Frances H. Arnold, George P. Smith et Gregory P. Winter sont récompensés pour leurs travaux permettant d’accélérer la sélection de molécules et de médicaments inédits.
Domestiquer l’évolution dans un tube à essai. Multiplier les mutations de molécules et les sélectionner sans pitié pour faire émerger de façon accélérée des fonctions nouvelles. Et ainsi obtenir des réactifs ou des médicaments plus efficaces. Ce sont ces percées, résumées sous le vocable d’« évolution dirigée », qui ont été consacrées par le prix Nobel de chimie, mercredi 3 octobre. Le jury suédois a attribué la moitié du prix à l’Américaine Frances Arnold (Caltech, Pasadena, Californie), tandis que son compatriote, George Smith (université du Missouri, Columbia), et le Britannique Gregory Winter (université de Cambridge), se partagent l’autre moitié des 860 000 euros.
Si la part de la lionne revient à Frances Arnold (62 ans), c’est sans doute parce qu’elle a été parmi les premiers à avoir l’intuition, au début des années 1990, qu’il serait possible de faire mieux que l’évolution, en passant par les mêmes chemins, mais en accéléré. « C’était assez gonflé, car la communauté partageait l’intuition que la nature, au fil des millions d’années d’évolution, avait déjà atteint une forme de perfection », salue Philippe Minard (Institut de biologie intégrative de la cellule, Gif-sur-Yvette), dont le laboratoire utilise quotidiennement les techniques lancées par l’Américaine.
Frances Arnold a obtenu des enzymes totalement nouveaux, en partant de gènes naturels, qui codent leur synthèse dans l’ADN. Elle créait d’abord de vastes collections de mutants génétiques et passait au crible les molécules produites pour ne retenir que celles qui étaient les plus performantes dans une situation donnée. C’est en ce sens que l’évolution était dirigée.
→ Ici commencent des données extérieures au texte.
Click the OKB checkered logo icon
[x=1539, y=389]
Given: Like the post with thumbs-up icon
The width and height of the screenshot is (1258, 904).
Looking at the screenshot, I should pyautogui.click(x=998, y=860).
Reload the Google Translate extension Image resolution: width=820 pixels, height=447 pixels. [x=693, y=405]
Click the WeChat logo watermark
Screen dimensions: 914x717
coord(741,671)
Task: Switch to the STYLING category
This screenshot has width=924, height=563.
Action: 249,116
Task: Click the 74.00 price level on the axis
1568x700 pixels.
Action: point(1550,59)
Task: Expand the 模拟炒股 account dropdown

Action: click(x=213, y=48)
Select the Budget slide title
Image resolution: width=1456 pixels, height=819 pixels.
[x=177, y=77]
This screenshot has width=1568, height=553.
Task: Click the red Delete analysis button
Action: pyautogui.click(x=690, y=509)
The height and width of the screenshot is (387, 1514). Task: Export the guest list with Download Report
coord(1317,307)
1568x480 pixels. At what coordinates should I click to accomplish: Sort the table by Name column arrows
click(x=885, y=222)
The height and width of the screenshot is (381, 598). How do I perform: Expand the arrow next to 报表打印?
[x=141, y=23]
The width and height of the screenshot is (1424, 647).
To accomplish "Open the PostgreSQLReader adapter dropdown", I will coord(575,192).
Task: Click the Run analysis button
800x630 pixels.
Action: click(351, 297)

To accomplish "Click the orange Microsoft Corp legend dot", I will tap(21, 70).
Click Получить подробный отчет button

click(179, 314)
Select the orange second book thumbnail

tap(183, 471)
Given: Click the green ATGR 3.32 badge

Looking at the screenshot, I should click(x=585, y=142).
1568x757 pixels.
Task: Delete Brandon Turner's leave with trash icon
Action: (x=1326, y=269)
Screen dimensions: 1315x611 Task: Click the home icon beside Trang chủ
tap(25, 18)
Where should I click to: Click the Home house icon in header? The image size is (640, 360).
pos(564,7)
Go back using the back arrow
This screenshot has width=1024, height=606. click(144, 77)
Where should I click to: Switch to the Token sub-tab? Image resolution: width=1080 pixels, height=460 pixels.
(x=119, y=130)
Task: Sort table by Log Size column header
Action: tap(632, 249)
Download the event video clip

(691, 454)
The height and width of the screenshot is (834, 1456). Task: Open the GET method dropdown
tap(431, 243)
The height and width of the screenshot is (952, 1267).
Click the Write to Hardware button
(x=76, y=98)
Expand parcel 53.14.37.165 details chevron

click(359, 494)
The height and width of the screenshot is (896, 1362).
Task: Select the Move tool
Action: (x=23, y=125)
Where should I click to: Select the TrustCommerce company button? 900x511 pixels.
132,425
En repartant de ces candidats mieux adaptés, il était possible d’induire de nouvelles mutations pour sélectionner des enzymes plus réactifs et, au fil des générations, à aboutir à des protéines plus efficaces encore. Un peu comme la sélection variétale qui consiste à ne garder que les graines des meilleures plantes d’une année sur l’autre, mais à l’échelle microscopique et en accélérant les saisons.